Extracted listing
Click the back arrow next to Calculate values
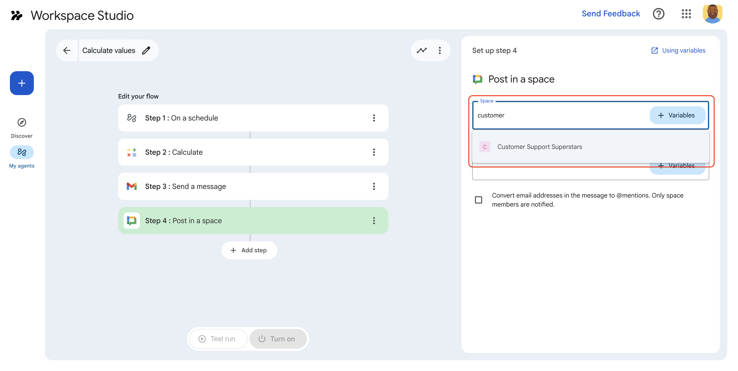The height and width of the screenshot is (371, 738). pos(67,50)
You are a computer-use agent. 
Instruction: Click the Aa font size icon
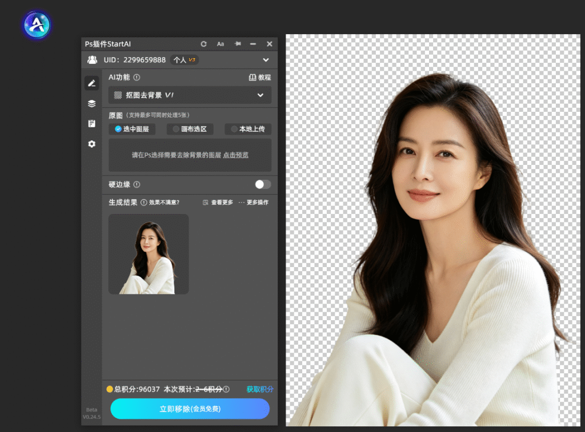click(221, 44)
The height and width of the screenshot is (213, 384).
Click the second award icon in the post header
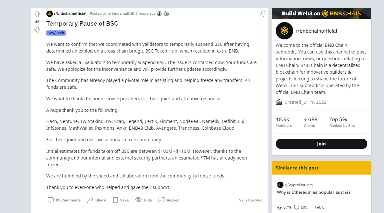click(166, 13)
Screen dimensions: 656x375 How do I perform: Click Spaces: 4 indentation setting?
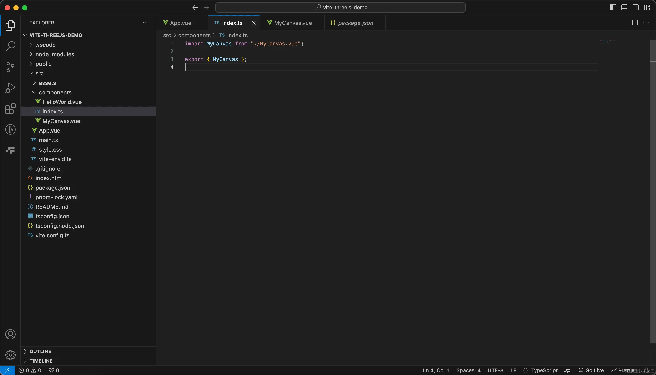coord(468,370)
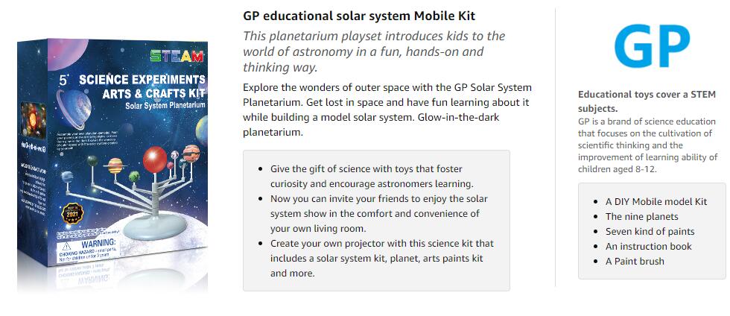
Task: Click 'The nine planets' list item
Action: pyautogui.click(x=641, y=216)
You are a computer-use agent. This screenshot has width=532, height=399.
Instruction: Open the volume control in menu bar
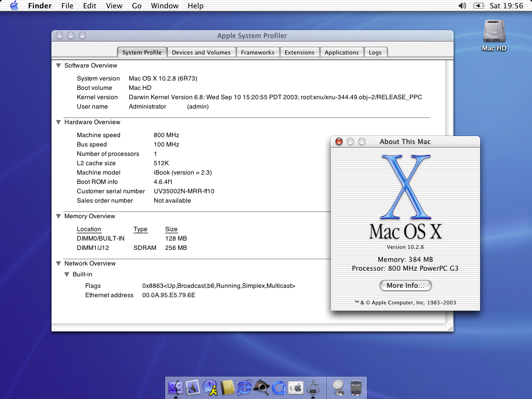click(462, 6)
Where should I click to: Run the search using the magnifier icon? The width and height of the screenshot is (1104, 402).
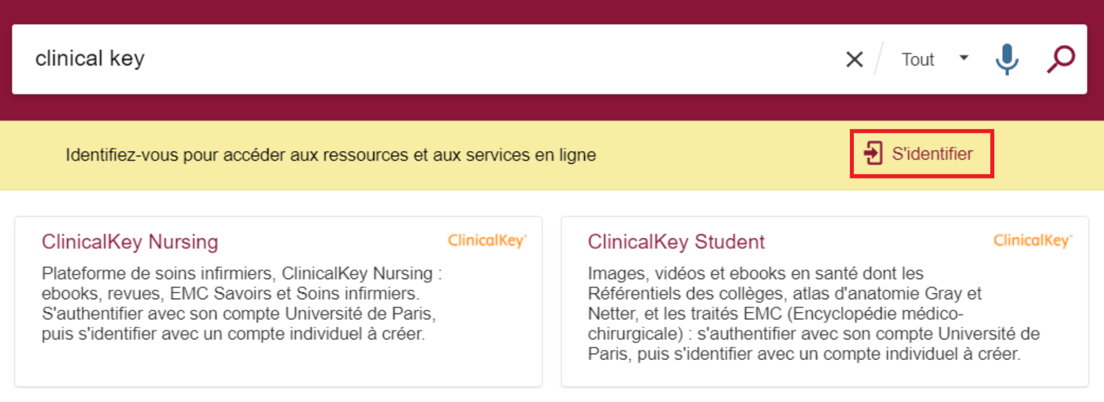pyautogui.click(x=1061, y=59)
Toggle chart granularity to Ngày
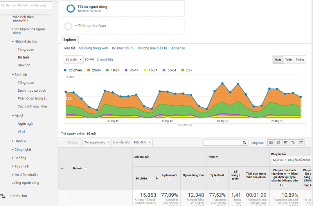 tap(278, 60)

— PROBLEM TO WORK ON —
Please reproduce every line of the listing above exactly as it appears, leaving out the pictures.

— CORRECT RESULT —
Click the back arrow next to Calculate values
The height and width of the screenshot is (371, 738). pos(67,50)
You are a computer-use agent. 
Instruction: Click the Aa font size icon
click(221, 44)
The height and width of the screenshot is (213, 384).
Click the second award icon in the post header
click(166, 13)
Screen dimensions: 656x375 How do I perform: Click Spaces: 4 indentation setting?
coord(468,370)
Task: Click 'The nine planets' list item
Action: pyautogui.click(x=641, y=216)
You are a computer-use agent. This screenshot has width=532, height=399.
Instruction: Open the volume control in menu bar
click(462, 6)
Where should I click to: Run the search using the magnifier icon? The width and height of the screenshot is (1104, 402).
pyautogui.click(x=1061, y=59)
Toggle chart granularity to Ngày
 tap(278, 60)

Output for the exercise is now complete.